It sounds good to me what you suggested.
From those frequent words left in white, perhaps it would useful to give the option to mark them also according to their grammar function in the sentence (noun, verb, adjective, adverb, preposition). That can help getting you familiar with complex new sentence structures, and anticipating what each word would correspond with in the translation. I would do that with the underlines you suggested. You can also try to apply this to all the words in the sentence rather than just white words.
If I select the first 3,000, I would still like a special color to highlight the first 1,000 within those, as frequency there is the most significant by far (there is little difference in frequency above this). Maybe slightly bolding them would suffice (reducing colors).

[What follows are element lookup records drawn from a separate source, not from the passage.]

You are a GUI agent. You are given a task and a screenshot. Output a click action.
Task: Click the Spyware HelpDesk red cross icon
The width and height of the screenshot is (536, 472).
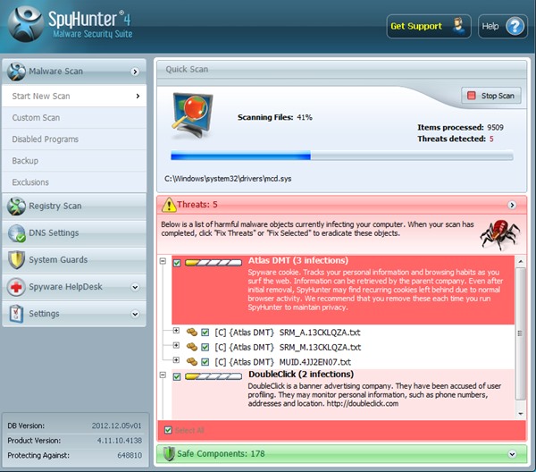coord(16,287)
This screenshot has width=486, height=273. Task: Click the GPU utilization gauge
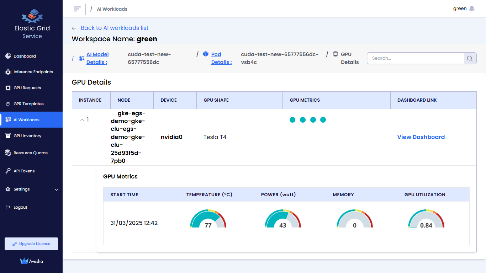[426, 219]

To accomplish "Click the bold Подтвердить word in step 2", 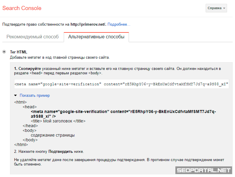I will pos(61,152).
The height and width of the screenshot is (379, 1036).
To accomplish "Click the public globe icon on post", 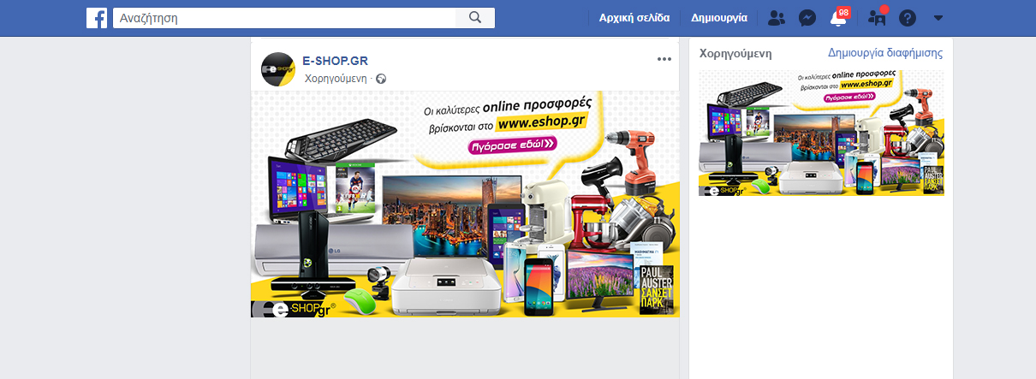I will click(381, 79).
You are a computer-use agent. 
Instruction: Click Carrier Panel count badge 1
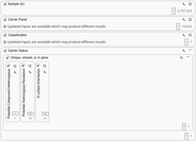point(178,27)
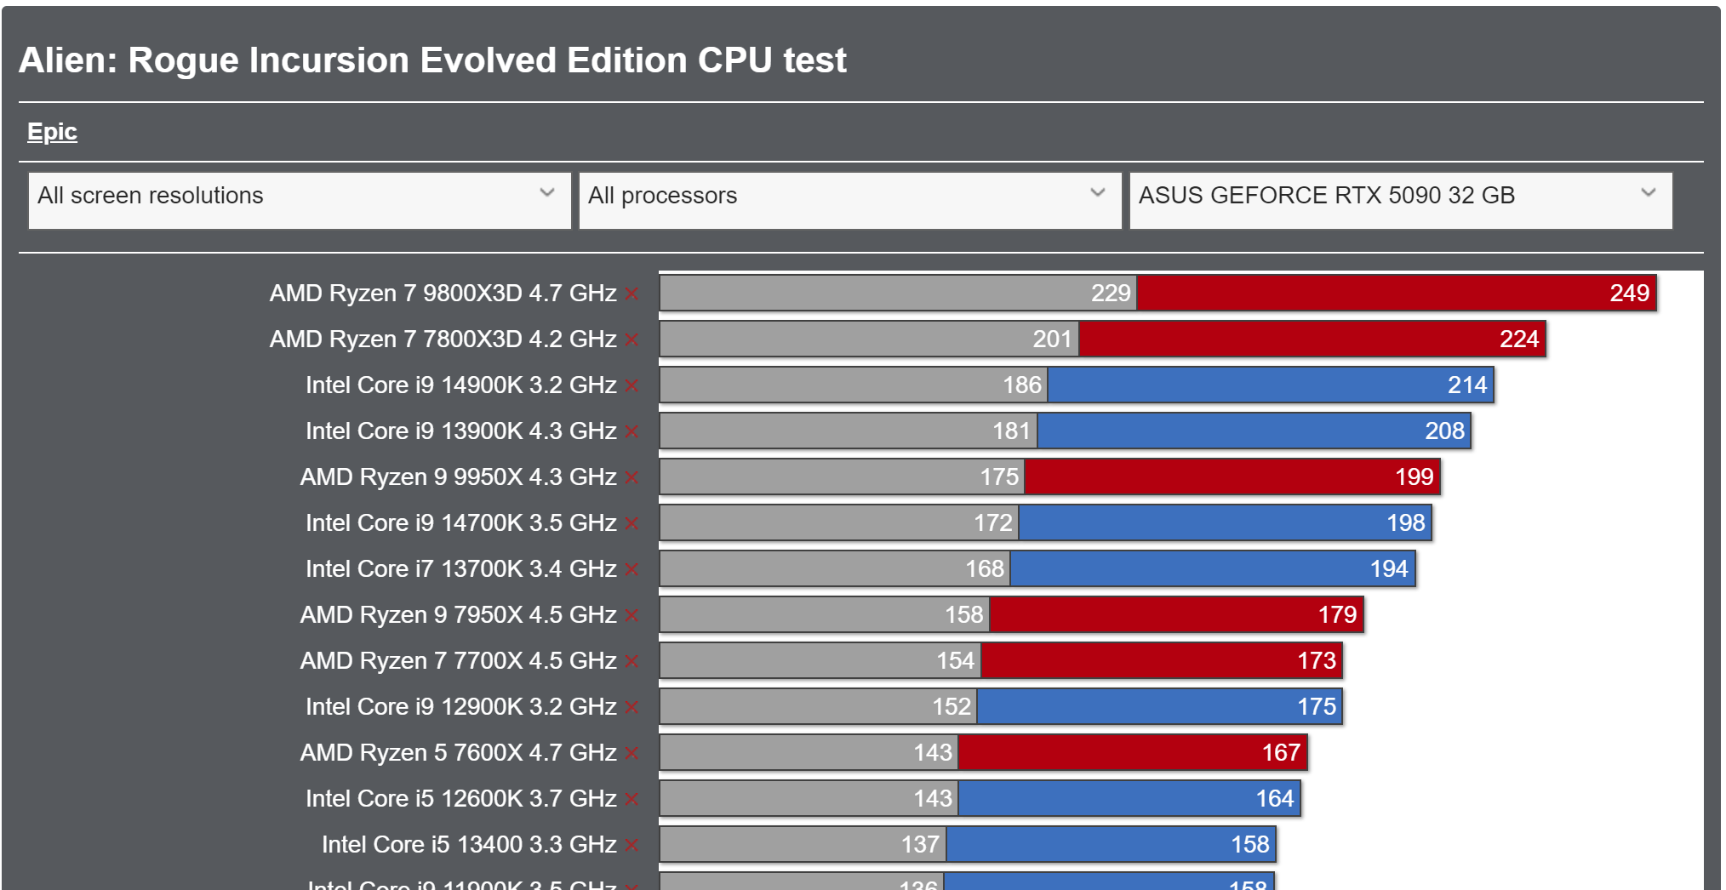The width and height of the screenshot is (1726, 890).
Task: Click red X beside Core i7 13700K
Action: [x=632, y=570]
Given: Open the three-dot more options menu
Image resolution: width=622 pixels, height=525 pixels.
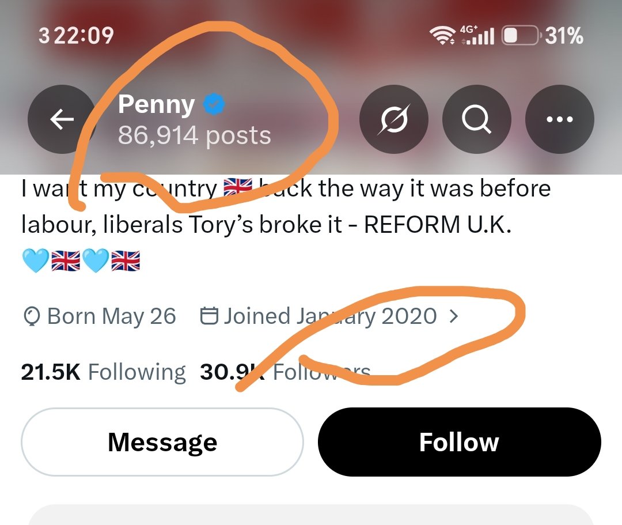Looking at the screenshot, I should click(559, 119).
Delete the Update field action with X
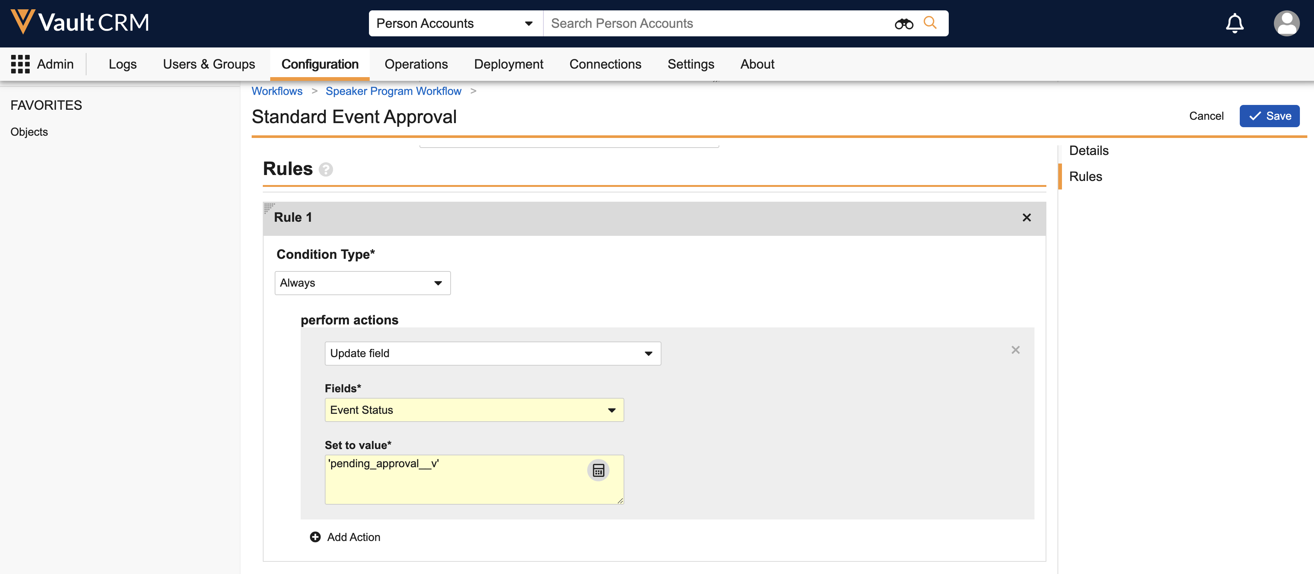1314x574 pixels. pos(1015,350)
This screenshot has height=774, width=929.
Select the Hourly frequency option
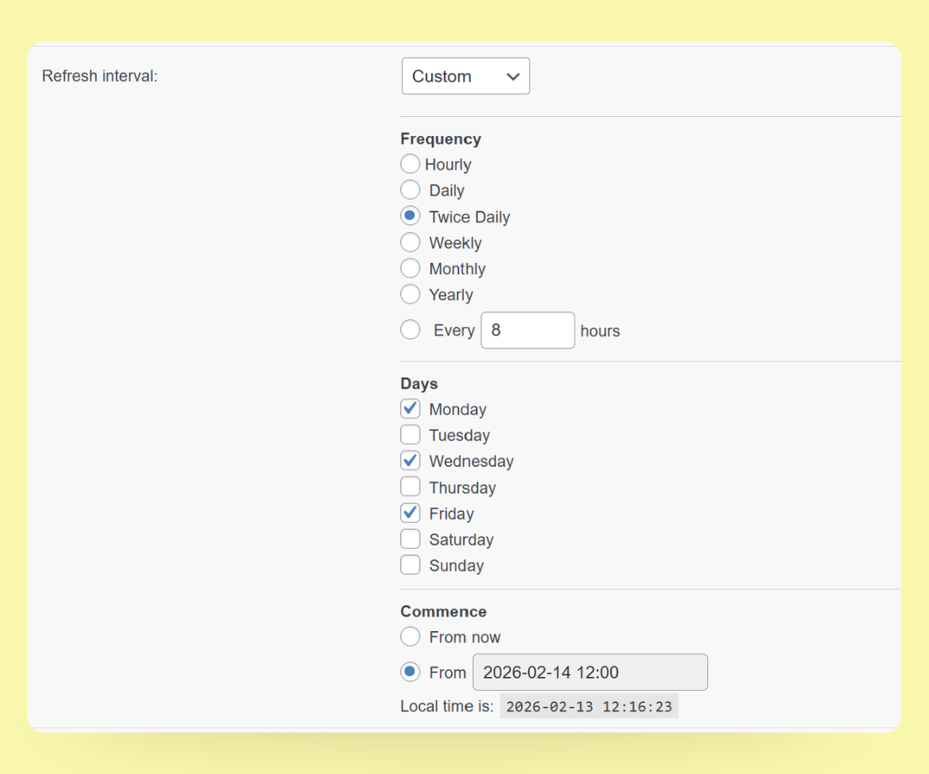[410, 163]
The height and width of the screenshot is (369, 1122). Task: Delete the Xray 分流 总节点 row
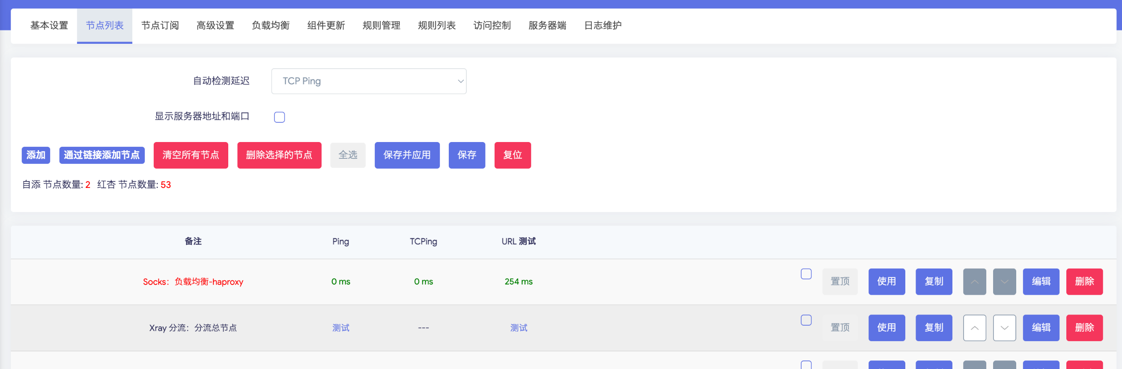1084,328
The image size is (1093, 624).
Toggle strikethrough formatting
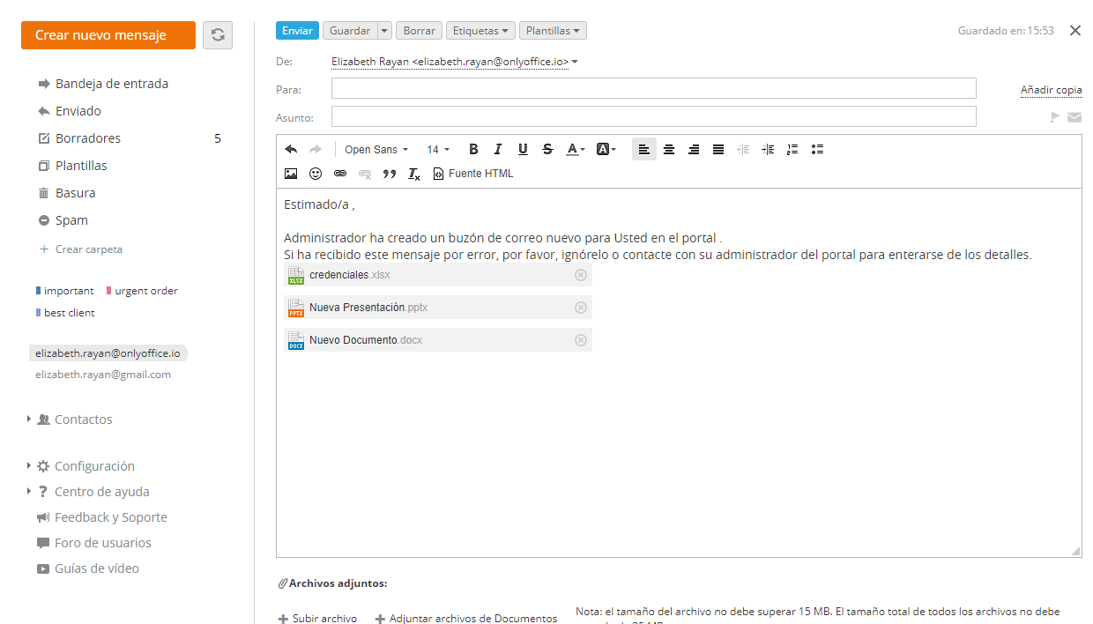547,150
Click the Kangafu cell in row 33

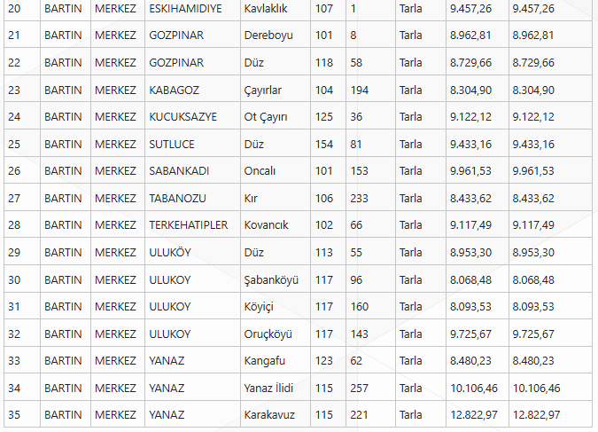tap(276, 361)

Also, perhaps it would be better to color the frequent words in purple, instead of the infrequent ones, since those are the ones we’re interested in, anyway. When no purple words would remain you will know you completed phase 1 in your studies (doing it like this you’re also reducing the color purple with time, which is better, as to not overload the user with too many different colors).
Since white is the default color, if you highlight just the infrequent words, it is likely that your code would leave stranglers behind in white, that it missed to catch, a color which would suggest that they’re frequent, while they’re not. That is another reason why it would be better to highlight the focus group directly rather than the other way around.
It actually gives me great pleasure seeing it turn all into green as it’s now. I quite like it.
If it still bug you guys perhaps you can offer 2 display styles to choose from to satisfy everyone preferences.